UNITED STATES
SECURITIES AND EXCHANGE COMMISSION
Washington, D.C. 20549
FORM 8-K
CURRENT REPORT
PURSUANT TO SECTION 13 OR 15(d)
OF THE SECURITIES EXCHANGE ACT OF 1934
October 24, 2023
Date of Report (Date of earliest event reported)
SYNAPTICS INCORPORATED
(Exact Name of Registrant as Specified in Its Charter)
DELAWARE | 000-49602 | 77-0118518 | ||
(State or Other Jurisdiction of Incorporation or Organization) | (Commission File Number) | (IRS Employer Identification No.) |
1109 McKay Drive
San Jose, California 95131
(Address of Principal Executive Offices) (Zip Code)
(408) 904-1100
(Registrant’s Telephone Number, Including Area Code)
Check the appropriate box below if the Form 8-K filing is intended to simultaneously satisfy the filing obligation of the registrant under any of the following provisions:
☐ | Written communications pursuant to Rule 425 under the Securities Act (17 CFR 230.425) |
☐ | Soliciting material pursuant to Rule 14a-12 under the Exchange Act (17 CFR 240.14a-12) |
☐ | Pre-commencement communications pursuant to Rule 14d-2(b) under the Exchange Act (17 CFR 240.14d-2(b)) |
☐ | Pre-commencement communications pursuant to Rule 13e-4(c) under the Exchange Act (17 CFR 240.13e-4(c)) |
Securities registered pursuant to Section 12(b) of the Exchange Act:
Title of each class | Trading | Name of each exchange | ||
Common Stock, par value $.001 per share | SYNA | The Nasdaq Global Select Market |
Indicate by check mark whether the registrant is an emerging growth company as defined in Rule 405 of the Securities Act of 1933 (17 CFR §230.405) or Rule 12b-2 of the Securities Exchange Act of 1934 (17 CFR §240.12b-2).
Emerging growth company ☐
If an emerging growth company, indicate by check mark if the registrant has elected not to use the extended transition period for complying with any new or revised financial accounting standards provided pursuant to Section 13(a) of the Exchange Act. ☐
ITEM 5.02. | Departure of Directors or Certain Officers; Election of Directors; Appointment of Certain Officers; Compensatory Arrangements of Certain Officers. |
(e) As described in Item 5.07 below, Synaptics Incorporated (the “Company,” “we” or “us”) held its 2023 Annual Meeting of Stockholders (the “Annual Meeting”) on October 24, 2023. At the Annual Meeting, our stockholders approved an amendment and restatement of our Amended and Restated 2019 Equity and Incentive Compensation Plan that provides for an increase of 900,000 shares of our common stock authorized for issuance thereunder (as amended and restated, the “2019 Plan”). Our named executive officers are eligible to participate in the 2019 Plan. Our Board of Directors approved the 2019 Plan on July 25, 2023, subject to stockholder approval at the Annual Meeting. A summary of the material terms of the 2019 Plan is set forth under the caption “Proposal Five: Approval of the Amended and Restated 2019 Equity and Incentive Compensation Plan” in the Company’s Definitive Proxy Statement on Schedule 14A filed with the Securities and Exchange Commission (the “Commission”) on September 5, 2023. That summary and the above description of the 2019 Plan do not purport to be complete and are qualified in their entirety by reference to the 2019 Plan, which is filed as Exhibit 10.1 to this Current Report on Form 8-K and is incorporated herein by reference.

----

* ACTIONS TO TAKE *
a – According to the Synaptics filing, how many additional shares of common stock does the amended and restated 2019 Plan authorize for issuance?
b – Translate this sentence from the Synaptics filing into Spanish: "Our Board of Directors approved the 2019 Plan on July 25, 2023, subject to stockholder approval at the Annual Meeting."

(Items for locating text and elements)
----

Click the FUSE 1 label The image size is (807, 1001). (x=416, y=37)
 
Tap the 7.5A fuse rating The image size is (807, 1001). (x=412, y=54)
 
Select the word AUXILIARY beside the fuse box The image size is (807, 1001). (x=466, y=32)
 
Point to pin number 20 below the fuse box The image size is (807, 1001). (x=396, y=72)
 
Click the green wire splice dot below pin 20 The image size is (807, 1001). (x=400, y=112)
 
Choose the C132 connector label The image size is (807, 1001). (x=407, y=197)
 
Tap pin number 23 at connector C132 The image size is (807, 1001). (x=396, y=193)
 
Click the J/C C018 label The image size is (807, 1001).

----

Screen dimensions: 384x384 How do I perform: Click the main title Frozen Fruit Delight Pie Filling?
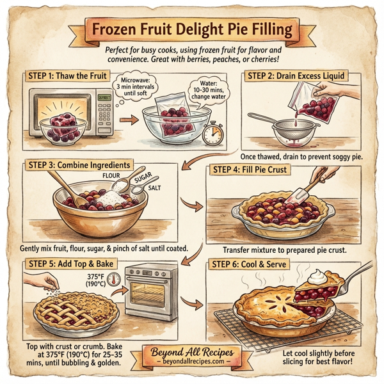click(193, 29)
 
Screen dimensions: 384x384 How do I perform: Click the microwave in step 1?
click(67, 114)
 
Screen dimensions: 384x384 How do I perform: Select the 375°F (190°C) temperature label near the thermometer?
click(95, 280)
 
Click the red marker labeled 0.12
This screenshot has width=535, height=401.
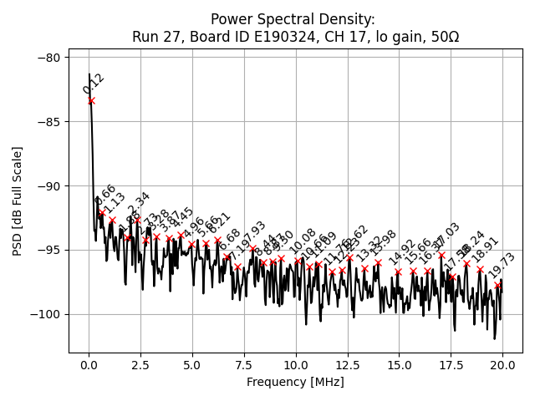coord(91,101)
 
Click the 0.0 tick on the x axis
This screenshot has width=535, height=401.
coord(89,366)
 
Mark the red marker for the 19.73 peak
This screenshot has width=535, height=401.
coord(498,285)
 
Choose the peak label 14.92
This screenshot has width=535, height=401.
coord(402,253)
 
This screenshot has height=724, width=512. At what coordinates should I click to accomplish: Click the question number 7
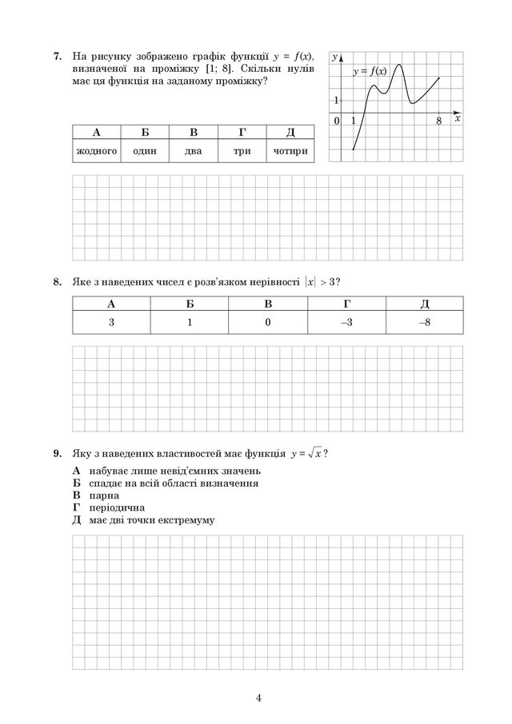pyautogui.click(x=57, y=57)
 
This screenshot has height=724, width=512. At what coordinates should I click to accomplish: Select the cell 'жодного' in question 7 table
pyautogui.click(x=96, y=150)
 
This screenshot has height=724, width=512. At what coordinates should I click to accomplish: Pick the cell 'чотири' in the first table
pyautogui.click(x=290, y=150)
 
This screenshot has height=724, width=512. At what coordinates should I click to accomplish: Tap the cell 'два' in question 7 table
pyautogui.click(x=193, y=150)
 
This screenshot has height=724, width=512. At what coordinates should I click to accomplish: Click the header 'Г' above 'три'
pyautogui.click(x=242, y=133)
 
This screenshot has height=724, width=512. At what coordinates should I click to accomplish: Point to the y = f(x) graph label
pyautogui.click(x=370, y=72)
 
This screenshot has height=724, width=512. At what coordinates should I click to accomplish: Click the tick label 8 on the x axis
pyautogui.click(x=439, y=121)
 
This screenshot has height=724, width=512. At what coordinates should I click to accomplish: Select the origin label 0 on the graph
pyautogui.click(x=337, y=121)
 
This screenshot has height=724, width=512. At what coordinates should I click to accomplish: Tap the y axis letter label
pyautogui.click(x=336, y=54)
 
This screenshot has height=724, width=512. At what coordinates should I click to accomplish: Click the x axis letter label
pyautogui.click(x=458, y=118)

----

* ANSWERS TO THE EXERCISES *
a – 900,000 shares

b – Nuestro Consejo de Administración aprobó el Plan de 2019 el 25 de julio de 2023, sujeto a la aprobación de los accionistas en la Junta Anual.